Pricing und Marketing liegen also nahe beieinander und können sich gegenseitig beeinflussen.
 
Am Ende seiner Präsentation betont Prof. Dr. Kai-Markus Müller, wie wichtig es ist, wenn man sich auf seine USPs konzentriert. Denn dann verliert man automatisch die Angst vor der Konkurrenz.

 

Zusammenfassung:

  • Der Tourismus hat für preispsychologische Entwicklungen großes Potential, denn Erlebnisse werden unbewusst höher gewichtet als Gegenstände.
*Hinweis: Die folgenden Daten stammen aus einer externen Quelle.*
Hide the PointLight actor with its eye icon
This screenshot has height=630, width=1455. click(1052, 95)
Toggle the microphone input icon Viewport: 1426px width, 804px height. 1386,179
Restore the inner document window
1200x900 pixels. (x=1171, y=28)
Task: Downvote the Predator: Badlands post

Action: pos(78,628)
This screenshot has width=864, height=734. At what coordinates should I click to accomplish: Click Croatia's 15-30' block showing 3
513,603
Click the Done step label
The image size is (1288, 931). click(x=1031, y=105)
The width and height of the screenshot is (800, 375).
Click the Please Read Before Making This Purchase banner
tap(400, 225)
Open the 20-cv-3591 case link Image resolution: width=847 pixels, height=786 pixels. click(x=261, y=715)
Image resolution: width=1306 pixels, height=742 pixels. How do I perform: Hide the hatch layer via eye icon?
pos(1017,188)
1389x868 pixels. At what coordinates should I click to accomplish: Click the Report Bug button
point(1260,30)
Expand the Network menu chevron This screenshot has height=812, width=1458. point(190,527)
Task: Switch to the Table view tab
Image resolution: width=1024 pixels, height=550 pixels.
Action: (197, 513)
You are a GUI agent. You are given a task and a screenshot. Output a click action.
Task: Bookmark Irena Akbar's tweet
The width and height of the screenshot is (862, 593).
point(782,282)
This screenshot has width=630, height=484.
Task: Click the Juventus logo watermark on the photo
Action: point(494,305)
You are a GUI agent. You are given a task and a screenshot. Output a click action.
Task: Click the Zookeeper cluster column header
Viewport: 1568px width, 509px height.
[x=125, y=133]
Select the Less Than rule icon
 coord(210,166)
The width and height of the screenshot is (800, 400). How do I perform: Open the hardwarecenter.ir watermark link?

Die Menschen geben für den Urlaub gerne Geld aus.
  • Preiswahrnehmung lässt sich leicht beeinflussten (Marke, Umgebung, Anker)
  • Preise beeinflussen die Qualitätswahrnehmung
  • Die Hirnforschung zeigt: Preisschwellen sind oftmals im Gehirn der Verkäufer - nicht der Käufer
  • Zusatzangebote müssen zweifelsfrei sein

Prof. Dr. Kai-Markus Müller hat in seinem Webinar aufgezeigt, dass die Erkenntnisse in der Preispsychologie bei der Preisfindung einen großen Mehrwert für Hotelbetriebe darstellen. Den richtigen Basispreis für sein Produkt und preispsychologische Tricks zu kennen ist aber auch dann wichtig, wenn man dynamische Preise nutzt. Denn erst dann kann die Revenue Management Software basierend darauf den besten tagesaktuellen Preis definieren und so den maximalen Umsatz für das Unternehmen generieren.